Haruki has a piece of wire that is $24$ centimeters long. He wants to bend it to form each of the following shapes, one at a time: A regular hexagon with side length $5$ cm. A square with area $36 \hspace{3pt} \text{cm}^2$. A right triangle whose legs are $6$ and $8$ cm long. Which of the shapes can Haruki make?

Casey went on a road trip that covered $100$ miles, stopping only for a lunch break along the way. The trip took $3$ hours in total and her average speed while driving was $40$ miles per hour. In minutes, how long was the lunch break?

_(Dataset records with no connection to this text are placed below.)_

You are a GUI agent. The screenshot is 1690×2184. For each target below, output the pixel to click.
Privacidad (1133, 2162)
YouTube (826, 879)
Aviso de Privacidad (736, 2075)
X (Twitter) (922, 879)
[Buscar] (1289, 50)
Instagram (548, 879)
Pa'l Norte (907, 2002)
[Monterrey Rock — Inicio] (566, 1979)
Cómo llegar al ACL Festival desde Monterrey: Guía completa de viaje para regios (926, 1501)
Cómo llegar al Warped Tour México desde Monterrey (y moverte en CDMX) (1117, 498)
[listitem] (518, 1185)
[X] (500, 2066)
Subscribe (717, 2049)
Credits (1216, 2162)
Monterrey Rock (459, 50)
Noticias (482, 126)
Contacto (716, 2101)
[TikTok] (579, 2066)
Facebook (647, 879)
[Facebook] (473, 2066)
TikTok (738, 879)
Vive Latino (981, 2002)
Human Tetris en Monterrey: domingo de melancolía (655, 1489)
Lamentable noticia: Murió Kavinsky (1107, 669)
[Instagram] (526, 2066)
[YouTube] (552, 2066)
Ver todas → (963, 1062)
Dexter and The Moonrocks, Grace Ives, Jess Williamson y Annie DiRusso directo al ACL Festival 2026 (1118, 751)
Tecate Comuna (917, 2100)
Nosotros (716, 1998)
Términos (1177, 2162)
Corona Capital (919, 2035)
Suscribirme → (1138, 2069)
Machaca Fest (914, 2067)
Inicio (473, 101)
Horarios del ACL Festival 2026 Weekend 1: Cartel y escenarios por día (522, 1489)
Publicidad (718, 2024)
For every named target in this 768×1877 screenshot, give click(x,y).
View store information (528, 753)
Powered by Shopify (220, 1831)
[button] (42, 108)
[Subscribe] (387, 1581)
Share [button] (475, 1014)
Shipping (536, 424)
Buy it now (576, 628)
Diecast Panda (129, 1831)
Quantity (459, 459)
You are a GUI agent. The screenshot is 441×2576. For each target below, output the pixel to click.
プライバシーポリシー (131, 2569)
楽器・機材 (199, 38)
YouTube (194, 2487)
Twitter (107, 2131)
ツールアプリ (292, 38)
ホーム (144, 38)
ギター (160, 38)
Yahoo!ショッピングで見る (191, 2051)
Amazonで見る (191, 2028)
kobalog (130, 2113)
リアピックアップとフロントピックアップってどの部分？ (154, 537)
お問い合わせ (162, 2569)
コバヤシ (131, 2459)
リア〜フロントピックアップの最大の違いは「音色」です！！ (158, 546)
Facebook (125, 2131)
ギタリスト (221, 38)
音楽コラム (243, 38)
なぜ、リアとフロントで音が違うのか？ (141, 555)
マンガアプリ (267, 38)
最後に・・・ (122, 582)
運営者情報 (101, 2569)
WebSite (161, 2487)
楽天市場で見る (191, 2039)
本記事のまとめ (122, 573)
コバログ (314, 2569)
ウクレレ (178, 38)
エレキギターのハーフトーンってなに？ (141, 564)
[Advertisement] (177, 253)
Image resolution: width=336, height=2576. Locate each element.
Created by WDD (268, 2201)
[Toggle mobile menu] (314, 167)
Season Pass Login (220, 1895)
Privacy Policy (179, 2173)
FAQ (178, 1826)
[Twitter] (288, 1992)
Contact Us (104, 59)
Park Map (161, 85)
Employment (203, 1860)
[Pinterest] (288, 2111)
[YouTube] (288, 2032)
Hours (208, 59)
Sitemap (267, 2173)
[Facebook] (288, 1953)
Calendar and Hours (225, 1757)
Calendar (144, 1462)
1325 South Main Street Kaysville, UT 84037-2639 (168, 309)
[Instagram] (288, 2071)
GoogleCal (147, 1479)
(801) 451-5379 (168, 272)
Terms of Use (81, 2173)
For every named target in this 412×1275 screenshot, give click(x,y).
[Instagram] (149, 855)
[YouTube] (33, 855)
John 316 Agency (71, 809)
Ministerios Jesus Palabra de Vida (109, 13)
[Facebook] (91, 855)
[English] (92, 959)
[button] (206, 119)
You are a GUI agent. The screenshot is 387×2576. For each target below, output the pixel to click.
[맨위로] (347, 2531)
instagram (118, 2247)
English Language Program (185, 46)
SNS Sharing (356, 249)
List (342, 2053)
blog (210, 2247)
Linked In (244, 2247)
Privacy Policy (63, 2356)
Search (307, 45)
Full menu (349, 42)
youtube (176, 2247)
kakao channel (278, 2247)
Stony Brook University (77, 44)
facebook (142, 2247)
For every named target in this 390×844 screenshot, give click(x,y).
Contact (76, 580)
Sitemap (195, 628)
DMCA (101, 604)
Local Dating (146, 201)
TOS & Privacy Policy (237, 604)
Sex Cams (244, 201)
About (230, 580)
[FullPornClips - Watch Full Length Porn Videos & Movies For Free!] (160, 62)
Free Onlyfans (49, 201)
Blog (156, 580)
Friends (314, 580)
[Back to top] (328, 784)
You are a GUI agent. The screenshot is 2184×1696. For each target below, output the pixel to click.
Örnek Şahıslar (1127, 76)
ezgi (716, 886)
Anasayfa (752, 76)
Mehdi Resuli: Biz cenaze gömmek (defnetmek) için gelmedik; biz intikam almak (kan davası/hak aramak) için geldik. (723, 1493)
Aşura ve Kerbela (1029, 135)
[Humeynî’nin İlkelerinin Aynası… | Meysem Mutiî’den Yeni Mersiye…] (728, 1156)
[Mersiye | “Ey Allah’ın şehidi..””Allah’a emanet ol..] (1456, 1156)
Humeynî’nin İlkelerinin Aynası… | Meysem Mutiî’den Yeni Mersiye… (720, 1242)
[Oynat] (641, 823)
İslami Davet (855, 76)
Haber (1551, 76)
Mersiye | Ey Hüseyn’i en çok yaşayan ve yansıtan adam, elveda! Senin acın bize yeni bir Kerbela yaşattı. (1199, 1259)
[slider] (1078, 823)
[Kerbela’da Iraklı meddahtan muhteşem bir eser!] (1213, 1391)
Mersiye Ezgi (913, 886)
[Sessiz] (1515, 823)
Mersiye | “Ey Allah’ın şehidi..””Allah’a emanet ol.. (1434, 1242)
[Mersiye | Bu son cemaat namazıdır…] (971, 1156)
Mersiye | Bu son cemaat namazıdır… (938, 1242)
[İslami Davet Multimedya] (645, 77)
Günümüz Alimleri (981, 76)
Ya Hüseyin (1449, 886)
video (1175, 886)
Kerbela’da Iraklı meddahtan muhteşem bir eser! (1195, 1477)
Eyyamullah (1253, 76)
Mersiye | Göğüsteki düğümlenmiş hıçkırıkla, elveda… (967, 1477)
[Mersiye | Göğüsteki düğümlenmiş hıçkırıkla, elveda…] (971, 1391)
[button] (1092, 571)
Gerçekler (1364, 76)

Mika would like to estimate how far she can ride a new model of electric bike on a fully charged battery. She completed two trips totaling 40 miles. The first trip used $\frac{1}{2}$ of the total battery power, while the second trip used $\frac{3}{10}$ of the total battery power. How many miles can this electric bike go on a fully charged battery?

Five runners completed the grueling Xmarathon: Luke, Melina, Nico, Olympia, and Pedro. Nico finished $11$ minutes behind Pedro. Olympia finished $2$ minutes ahead of Melina, but $3$ minutes behind Pedro. Olympia finished $6$ minutes ahead of Luke. Which runner finished fourth?

The figure below shows a tiling of $1 \times 1$ unit squares. Each row of unit squares is shifted horizontally by half a unit relative to the row above it. A shaded square is drawn on top of the tiling. Each vertex of the shaded square is a vertex of one of the unit squares. In square units, what is the area of the shaded square?

Jami picked three equally spaced integer numbers on the number line. The sum of the first and the second numbers is 40, while the sum of the second and third numbers is 60. What is the sum of all three numbers?

Four students are seated in a row. They chat with the people sitting next to them, then rearrange themselves so that they are no longer seated next to any of the same people. How many rearrangements are possible?

Miguel is walking with his dog, Luna. When they reach the entrance to a park, Miguel throws a ball straight ahead and continues to walk at a steady pace. Luna sprints toward the ball, which stops by a tree. As soon as the dog reaches the ball, she brings it back to Miguel. Luna runs 5 times faster than Miguel walks. What fraction of the distance between the entrance and the tree does Miguel cover by the time Luna brings him the ball?

The notation $n!$ (read "n factorial") is defined as the product of the first $n$ positive integers. (For example, $3!=1 \cdot 2 \cdot 3 = 6$). Define the superfactorial of a positive integer, denoted by $n^!$, to be the product of the factorials of the first $n$ integers. (For example, $3^!=1! \cdot 2! \cdot 3! = 12$). How many factors of $7$ appear in the prime factorization of $51^!$, the superfactorial of $51$?

In an equiangular hexagon, all interior angles measure 120°. An example of such a hexagon with side lengths 2, 3, 1, 3, 2, and 2 is shown below, inscribed in equilateral triangle ABC. Consider all equiangular hexagons with positive integer side lengths that can be inscribed in triangle ABC, with all six vertices on the sides of the triangle. What is the total number of such hexagons? Hexagons that differ only by a rotation or a reflection are considered the same.